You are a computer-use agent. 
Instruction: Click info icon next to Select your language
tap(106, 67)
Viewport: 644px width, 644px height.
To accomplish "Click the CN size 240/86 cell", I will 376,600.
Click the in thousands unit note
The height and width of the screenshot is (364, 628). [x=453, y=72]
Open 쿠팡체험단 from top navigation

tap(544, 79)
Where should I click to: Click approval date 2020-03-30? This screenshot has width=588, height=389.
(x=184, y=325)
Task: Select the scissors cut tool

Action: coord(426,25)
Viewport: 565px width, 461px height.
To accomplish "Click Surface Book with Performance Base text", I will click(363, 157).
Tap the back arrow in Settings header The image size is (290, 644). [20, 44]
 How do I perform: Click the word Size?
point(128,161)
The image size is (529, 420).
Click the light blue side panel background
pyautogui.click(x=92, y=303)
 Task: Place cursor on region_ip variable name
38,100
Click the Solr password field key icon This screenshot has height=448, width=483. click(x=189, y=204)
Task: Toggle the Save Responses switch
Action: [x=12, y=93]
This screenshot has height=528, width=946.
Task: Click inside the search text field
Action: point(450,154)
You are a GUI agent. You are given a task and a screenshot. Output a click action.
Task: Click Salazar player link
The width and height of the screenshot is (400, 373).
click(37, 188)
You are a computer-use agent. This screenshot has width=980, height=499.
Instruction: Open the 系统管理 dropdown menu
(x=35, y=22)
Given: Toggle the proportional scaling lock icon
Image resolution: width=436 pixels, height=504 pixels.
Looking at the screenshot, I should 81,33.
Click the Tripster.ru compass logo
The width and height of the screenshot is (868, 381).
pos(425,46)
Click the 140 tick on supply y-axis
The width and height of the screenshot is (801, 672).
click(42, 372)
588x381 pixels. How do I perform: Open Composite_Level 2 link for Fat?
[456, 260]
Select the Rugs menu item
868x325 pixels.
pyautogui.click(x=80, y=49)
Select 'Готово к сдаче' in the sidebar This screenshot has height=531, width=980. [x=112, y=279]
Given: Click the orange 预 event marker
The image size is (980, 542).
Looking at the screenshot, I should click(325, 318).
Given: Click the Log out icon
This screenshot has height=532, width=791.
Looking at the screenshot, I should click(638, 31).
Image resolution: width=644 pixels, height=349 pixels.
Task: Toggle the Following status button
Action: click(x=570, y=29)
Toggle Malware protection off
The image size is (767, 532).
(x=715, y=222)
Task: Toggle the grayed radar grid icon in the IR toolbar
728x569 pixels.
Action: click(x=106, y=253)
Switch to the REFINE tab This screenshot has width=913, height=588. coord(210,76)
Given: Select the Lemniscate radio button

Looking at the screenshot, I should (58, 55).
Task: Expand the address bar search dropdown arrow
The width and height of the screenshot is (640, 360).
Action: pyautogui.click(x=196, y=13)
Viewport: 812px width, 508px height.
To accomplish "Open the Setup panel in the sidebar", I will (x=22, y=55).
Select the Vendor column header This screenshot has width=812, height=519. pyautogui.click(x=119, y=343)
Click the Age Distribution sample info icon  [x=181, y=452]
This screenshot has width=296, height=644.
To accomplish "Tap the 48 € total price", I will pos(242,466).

==============================

WHAT IS NEEDED
Using the data above, tally each line that contains "will". Write only the total.

TASK RESPONSE
4